Strengthen—PR. The correct answer choice is (C)

Your task in this Strengthen question is to select the answer choice containing a principle that, once
added to the stimulus, will support the conclusion that the television station’s coverage was good
journalism. Reordered, the argument proceeds:

..... Premise: ..... the information reported was accurate

..... Premise: ..... the newscast had significantly more viewers than it normally does, because
..... ..... ..... ..... many people are curious about the politician’s nephew’s problems

..... Conclusion: ..... thus, the coverage was good journalism

Your prephrase is that the correct answer will provide a rule that will connect with the editorial’s
description of the coverage to support the conclusion that the coverage was good journalism. The
editorial provides two reasons to think the coverage was good journalism: 1) the information was
accurate; and 2) people are curious about the nephew’s problems. The correct answer likely will
provide a rule stating that coverage bearing one or both of these characteristics is good journalism.

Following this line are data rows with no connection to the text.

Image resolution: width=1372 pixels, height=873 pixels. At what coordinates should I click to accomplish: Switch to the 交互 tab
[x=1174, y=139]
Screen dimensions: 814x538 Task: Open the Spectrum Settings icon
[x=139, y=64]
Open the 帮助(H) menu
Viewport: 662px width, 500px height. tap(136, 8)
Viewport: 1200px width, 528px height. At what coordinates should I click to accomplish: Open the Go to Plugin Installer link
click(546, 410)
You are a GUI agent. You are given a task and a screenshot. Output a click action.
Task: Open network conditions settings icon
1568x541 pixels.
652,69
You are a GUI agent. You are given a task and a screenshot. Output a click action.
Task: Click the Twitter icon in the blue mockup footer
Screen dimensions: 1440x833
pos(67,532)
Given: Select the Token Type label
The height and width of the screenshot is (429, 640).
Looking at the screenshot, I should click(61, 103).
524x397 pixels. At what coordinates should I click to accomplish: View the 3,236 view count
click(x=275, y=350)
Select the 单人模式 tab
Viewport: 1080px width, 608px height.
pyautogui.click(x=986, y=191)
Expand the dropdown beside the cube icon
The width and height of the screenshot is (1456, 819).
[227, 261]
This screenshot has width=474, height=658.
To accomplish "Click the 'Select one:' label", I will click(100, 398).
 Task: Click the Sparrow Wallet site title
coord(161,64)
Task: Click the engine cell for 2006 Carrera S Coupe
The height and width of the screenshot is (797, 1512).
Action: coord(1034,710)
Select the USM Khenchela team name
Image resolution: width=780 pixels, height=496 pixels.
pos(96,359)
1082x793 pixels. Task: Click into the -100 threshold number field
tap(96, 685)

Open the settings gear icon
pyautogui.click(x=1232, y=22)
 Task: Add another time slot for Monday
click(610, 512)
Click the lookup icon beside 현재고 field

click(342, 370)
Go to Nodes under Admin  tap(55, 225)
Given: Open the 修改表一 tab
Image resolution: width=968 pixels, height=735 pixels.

The incorrect answers will not provide a rule connecting these characteristics of the coverage to
good journalism, or could state that these factors are related to bad journalism.

Answer choice (A): While the stimulus began with the fact that the station had been criticized,
the editorial’s conclusion did not pertain to when journalism deserves to be criticized. Instead, the
argument had to do only with what comprises good journalism.

Answer choice (B): This choice has no effect on the conclusion, because there was no fact presented
indicating intentional misrepresentation of the facts of the case.

Answer choice (C): This is the correct answer choice. This choice is correct, because it provides a
conditional rule stating that when journalism has the two factors associated with the coverage of the
politician’s nephew, then it is good journalism. The relationship could be diagrammed:

..... provides accurate information on a subject of considerable interest :arrow: good journalism

Answer choice (D): This choice is incorrect because it states something that is required if you have
good journalism, but does not provide a rule to help determine whether the characteristics of this
station’s coverage are also consistent with good journalism.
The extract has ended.